Additional Information

  • Depth data from Kurt Fisher database
    • Arthur, 1974: 2.63 km
    • Westfall, 2000: 2.63 km
    • Viscardy, 1985: 2.63 km
  • From the shadows in LO-IV-113H, Turner is at least 2300 m deep and Turner F at least 1370 m deep (in both cases it appears the shadows may overshoot the deepest point). - Jim Mosher
  • Turner and Turner F are thermal anomaly craters, implying youthful ages - Moore et al, 1980
  • Included on the ALPO list of banded craters
  • About halfway between Turner and Gambart there's a curious system of two arc shaped hillocks of which the southern parts join together at a small bowl shaped crater.

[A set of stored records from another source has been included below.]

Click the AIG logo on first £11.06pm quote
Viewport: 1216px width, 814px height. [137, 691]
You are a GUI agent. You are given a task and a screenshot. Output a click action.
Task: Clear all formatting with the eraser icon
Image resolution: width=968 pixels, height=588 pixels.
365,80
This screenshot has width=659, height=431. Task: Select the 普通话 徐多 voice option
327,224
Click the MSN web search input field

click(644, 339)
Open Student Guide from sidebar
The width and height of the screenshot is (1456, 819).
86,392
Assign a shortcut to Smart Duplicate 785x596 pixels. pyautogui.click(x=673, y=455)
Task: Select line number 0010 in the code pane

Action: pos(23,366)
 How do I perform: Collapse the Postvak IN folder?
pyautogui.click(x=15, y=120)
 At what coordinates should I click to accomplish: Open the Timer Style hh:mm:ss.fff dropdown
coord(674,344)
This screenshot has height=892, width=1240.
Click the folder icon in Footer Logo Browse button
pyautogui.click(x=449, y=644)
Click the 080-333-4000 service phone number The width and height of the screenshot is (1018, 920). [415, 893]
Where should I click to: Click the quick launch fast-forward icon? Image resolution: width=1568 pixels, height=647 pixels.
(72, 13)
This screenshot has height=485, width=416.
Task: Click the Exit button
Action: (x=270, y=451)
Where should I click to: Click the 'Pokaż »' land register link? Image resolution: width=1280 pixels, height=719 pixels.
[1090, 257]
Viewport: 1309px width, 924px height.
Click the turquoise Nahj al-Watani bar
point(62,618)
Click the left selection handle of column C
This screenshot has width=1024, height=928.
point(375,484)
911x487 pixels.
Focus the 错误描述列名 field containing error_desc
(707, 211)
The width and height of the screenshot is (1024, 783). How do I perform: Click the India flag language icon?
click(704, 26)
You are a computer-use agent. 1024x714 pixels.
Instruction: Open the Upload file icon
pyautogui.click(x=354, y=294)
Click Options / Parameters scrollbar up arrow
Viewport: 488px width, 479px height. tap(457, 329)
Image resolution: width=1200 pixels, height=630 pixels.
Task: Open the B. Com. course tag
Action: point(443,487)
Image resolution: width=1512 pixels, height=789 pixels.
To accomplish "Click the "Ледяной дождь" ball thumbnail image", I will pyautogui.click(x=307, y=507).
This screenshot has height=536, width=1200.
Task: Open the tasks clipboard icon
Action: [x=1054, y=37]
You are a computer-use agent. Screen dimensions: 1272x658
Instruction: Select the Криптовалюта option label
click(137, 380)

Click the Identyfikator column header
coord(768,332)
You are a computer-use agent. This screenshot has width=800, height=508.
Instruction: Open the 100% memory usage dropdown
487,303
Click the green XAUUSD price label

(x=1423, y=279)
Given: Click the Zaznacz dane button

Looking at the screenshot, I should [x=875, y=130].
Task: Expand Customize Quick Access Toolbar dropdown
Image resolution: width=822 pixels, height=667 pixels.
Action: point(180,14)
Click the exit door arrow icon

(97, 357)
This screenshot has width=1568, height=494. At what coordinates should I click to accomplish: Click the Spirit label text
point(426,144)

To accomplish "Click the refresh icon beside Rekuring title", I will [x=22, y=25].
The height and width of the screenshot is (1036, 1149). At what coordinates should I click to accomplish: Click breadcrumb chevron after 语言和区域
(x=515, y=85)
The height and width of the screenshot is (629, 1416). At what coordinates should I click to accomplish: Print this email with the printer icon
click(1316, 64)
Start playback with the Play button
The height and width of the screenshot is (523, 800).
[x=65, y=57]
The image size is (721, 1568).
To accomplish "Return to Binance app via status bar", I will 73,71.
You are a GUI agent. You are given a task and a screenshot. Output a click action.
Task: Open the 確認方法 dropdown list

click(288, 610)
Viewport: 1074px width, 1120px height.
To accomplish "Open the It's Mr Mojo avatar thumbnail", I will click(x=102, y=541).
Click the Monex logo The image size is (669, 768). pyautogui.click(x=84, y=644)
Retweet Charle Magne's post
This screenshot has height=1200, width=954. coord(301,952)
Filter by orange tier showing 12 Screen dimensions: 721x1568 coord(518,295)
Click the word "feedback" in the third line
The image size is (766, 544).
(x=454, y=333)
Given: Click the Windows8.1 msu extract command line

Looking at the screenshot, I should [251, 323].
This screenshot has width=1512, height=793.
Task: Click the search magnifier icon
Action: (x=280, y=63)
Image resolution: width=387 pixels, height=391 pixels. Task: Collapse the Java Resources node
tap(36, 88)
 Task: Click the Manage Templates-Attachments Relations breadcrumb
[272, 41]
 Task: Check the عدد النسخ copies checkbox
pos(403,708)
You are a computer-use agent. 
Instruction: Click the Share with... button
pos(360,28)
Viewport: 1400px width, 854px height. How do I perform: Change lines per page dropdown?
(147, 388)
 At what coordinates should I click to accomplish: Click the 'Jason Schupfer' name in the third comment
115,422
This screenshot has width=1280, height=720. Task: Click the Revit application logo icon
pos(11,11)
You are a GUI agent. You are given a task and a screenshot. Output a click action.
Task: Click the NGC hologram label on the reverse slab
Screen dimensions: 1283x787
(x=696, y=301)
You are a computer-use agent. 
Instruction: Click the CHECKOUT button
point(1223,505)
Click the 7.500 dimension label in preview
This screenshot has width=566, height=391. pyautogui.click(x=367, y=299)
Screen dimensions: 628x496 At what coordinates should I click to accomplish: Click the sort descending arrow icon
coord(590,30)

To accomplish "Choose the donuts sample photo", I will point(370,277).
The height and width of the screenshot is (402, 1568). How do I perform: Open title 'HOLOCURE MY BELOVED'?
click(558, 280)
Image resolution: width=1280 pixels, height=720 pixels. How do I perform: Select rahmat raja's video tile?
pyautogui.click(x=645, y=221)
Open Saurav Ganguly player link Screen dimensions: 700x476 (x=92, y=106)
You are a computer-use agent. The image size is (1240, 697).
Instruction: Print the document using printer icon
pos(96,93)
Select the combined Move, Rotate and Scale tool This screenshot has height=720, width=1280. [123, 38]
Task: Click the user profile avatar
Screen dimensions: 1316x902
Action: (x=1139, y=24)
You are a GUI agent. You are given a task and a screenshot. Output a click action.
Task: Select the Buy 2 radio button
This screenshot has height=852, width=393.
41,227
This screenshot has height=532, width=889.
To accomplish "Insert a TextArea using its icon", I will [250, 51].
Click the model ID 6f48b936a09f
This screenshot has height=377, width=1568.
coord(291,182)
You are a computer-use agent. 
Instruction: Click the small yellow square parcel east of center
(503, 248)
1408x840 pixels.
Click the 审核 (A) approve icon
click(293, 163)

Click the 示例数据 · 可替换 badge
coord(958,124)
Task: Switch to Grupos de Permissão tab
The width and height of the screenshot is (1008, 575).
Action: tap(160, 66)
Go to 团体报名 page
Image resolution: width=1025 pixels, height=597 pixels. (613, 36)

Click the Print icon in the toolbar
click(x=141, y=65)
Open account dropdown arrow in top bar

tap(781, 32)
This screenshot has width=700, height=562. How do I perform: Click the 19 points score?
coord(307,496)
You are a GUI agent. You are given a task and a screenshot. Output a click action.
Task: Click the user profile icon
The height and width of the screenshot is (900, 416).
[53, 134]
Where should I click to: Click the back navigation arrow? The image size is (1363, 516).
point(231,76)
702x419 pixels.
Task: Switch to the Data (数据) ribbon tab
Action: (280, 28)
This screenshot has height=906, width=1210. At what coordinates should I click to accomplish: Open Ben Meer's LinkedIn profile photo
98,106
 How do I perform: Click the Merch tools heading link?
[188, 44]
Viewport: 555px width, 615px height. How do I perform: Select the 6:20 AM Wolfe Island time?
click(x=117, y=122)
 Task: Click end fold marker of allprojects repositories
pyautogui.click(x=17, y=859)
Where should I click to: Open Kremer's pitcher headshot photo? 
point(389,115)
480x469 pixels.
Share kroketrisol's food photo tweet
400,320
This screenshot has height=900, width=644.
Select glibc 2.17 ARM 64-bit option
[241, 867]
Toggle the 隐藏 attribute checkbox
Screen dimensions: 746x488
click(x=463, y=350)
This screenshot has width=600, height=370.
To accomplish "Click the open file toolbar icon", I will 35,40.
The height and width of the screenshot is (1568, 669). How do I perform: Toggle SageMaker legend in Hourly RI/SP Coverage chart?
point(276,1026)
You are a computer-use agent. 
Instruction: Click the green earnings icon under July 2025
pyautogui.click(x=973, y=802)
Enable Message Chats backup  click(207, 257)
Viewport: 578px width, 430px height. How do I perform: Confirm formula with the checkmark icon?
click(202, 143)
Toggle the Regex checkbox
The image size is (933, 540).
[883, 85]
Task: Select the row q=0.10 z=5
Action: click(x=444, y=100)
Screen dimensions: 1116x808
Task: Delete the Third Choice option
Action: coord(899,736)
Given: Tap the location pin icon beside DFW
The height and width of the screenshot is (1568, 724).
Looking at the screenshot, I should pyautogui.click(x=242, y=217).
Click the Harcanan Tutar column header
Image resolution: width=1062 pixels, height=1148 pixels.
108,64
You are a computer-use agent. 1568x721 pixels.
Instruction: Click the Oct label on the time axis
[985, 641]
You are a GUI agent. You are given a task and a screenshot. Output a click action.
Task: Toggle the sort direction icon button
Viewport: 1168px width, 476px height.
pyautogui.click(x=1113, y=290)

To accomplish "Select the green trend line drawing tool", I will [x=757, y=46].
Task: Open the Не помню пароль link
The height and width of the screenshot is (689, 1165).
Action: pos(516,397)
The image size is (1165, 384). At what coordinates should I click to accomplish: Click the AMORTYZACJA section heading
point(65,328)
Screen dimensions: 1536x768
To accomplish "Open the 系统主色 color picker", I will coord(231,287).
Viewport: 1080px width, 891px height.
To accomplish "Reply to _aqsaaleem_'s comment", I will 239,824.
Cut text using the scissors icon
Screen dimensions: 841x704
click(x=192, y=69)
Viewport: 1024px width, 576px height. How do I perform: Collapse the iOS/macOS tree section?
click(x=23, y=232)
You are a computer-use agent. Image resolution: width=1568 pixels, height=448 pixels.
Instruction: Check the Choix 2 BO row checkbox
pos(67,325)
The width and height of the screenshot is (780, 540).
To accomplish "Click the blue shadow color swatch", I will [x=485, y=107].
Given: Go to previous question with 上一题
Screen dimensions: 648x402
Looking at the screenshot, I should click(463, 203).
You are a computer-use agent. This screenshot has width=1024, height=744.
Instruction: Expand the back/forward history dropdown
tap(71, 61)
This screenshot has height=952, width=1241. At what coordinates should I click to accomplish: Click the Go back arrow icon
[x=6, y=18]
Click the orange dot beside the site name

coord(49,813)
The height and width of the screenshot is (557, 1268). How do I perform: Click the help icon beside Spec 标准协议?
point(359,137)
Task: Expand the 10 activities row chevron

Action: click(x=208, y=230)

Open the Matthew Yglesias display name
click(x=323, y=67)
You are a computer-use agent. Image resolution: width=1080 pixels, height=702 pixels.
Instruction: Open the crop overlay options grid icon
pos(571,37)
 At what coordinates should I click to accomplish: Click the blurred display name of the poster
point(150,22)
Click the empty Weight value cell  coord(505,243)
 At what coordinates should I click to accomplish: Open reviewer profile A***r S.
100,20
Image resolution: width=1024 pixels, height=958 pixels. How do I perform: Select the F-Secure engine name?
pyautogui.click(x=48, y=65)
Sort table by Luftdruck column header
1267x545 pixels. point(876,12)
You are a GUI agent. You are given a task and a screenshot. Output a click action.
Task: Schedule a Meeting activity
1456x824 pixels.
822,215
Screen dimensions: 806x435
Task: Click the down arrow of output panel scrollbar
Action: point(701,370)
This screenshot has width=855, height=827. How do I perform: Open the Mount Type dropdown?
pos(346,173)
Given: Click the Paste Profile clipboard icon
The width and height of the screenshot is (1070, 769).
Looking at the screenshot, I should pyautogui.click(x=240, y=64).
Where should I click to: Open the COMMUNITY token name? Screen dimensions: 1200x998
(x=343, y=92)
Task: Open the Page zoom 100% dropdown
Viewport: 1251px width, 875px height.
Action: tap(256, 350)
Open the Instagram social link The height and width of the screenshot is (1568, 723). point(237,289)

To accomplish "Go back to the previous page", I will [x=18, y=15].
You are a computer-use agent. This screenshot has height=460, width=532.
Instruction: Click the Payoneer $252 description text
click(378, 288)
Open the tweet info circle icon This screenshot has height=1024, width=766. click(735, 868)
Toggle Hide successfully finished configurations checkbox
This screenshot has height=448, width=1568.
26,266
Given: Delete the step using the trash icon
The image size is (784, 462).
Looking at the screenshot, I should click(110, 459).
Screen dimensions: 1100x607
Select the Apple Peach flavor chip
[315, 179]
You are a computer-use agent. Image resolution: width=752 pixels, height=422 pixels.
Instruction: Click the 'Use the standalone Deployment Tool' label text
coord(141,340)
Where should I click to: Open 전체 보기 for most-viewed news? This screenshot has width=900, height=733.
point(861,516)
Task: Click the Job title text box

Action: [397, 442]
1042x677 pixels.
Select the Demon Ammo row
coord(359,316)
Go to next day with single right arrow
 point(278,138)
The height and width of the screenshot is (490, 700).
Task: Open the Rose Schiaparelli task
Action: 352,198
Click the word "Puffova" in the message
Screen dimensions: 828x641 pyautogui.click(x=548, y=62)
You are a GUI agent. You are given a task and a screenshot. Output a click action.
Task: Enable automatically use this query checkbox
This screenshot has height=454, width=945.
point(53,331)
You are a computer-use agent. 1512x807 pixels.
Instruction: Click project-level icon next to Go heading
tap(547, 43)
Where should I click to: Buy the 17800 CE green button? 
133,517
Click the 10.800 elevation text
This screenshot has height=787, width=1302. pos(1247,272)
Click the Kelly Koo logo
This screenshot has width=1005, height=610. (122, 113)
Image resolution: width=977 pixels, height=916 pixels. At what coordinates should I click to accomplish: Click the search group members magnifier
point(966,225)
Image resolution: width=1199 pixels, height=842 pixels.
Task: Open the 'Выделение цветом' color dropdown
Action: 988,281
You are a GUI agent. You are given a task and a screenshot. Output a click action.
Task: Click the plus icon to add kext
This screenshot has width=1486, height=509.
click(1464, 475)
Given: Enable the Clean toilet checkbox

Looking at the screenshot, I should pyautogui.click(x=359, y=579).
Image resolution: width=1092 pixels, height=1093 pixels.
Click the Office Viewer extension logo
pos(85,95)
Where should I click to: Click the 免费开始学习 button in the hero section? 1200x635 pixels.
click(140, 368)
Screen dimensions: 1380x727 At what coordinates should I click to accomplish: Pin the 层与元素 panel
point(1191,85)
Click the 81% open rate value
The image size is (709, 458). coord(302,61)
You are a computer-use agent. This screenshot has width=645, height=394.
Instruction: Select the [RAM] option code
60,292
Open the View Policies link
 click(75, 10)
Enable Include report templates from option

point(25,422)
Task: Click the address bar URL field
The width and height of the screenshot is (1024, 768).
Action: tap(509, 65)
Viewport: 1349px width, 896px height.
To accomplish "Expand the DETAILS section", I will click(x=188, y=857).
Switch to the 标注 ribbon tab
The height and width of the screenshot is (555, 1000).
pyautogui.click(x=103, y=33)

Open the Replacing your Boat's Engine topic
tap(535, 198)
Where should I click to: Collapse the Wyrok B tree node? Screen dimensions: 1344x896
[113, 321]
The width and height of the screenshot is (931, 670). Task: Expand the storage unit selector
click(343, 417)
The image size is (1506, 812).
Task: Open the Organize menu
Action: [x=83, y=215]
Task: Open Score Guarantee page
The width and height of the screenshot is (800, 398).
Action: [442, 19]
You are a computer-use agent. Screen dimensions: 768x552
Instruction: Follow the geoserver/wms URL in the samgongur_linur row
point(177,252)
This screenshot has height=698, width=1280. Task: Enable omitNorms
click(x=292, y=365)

See: http://bit.ly/2EXIpCM


Nomenclature

  • Named for Herbert Hall Turner (1861-1930), a British astronomer and seismologist. Turner was a founding member of the Committee on lunar nomenclature formed by the International Association of Academies at Vienna in 1907 (serving as Secretary), and the first President of the corresponding IAU Commission charged with bringing the first internationally-agreed upon lunar nomenclature to completion.
  • This crater was Catalog Number 2922 in Mary Blagg's Collated List (1913), in which it is noted that all three authorities used the name Lalande E.
  • Upon Turner's retirement from the presidency of IAU Commission 17 in 1928 (IAU Transactions III, page 240), letters from Müller and Lamèch were reportedly read "proposing a new name on the lunar map" (presumably Turner), with the retiring President "deprecating this introduction."
  • The catalog number was renamed Turner in Blagg and Müller's Named Lunar Formations (1935), where the name is attributed to Lamèch, although the proposed name does not appear to have ever been explicitly mentioned in the IAU Transactions.
  • The name Lalande E does not seem to have been used in Named Lunar Formations, but it was later re-cycled to a 4-km crater in the System of Lunar Craters.
  • Turner Lambda (hill east-northeast of Turner).
  • Turner Upsilon (hill south-southeast of Turner) (for the hills Turner Lambda and Upsilon, see Chart 54 in the Times Atlas of the Moon).
  • Turner Gamma and Turner Tau (according to page 185 in Tony Dethier's Maanmonografieen two hills south of Turner).
  • Turner Mu (according to page 185 in Tony Dethier's Maanmonografieen a hill northeast of Turner, together with Turner Lambda).
  • Turner F's southwest ray (a nickname from D.Caes for Turner F's southwest running high-albedo ray).
  • Turner's ghost (a nickname from D.Caes for the officially unnamed ghost crater immediately west of Turner).
  • Two arcs (a nickname from D.Caes for an odd formation northwest of Turner) (about halfway between Turner and Gambart on Chart 32).


Other Turners

  • Perhaps interesting to know that there's also (or there was also?) a certain Mr. Ralph Turner who is (or was?) a scientific sculptor of small areas on the Moon's surface. A photograph of one of his creations (a bass-relief model of the central peak of Alphonsus) was printed on page 29 of the book Operatie Maan by the Dutch populariser Chriet Titulaer.- DannyCaes Dec 19, 2010, and the model itself (about 6 ft wide) is mounted on a wall at the Lunar and Planetary Lab in Tucson. Ralph also made a model of Schröter's Valley. I visited him often in his studio and dated his assistant. - tychocrater Dec 19, 2010
  • About Ralph Turner, see Charles Wood's text in the page The Founding of LPL, 1960-1972. - DannyCaes Dec 22, 2010
  • Also interesting: J. M. W. Turner (Joseph Mallord William Turner, 1775-1851, British romantic landscape painter, commonly known as "the painter of light").- DannyCaes Jun 17, 2014


Bibliography

Much more Turners in Mysterious Universe (William R. Corliss) :

  • A certain Turner is mentioned in the article The Stationary Radiation of Meteors (W.F.Denning, Observatory, 1913), see pages 288-289 in Mysterious Universe, a handbook of astronomical anomalies (William R. Corliss, The Sourcebook Project, 1979).
  • Another Turner (or perhaps the same?) is mentioned in the article Additional Notes on the Question of Living Bacteria in Stony Meteorites (Sharat K. Roy, Popular Astronomy, 1937), see page 326 in Mysterious Universe.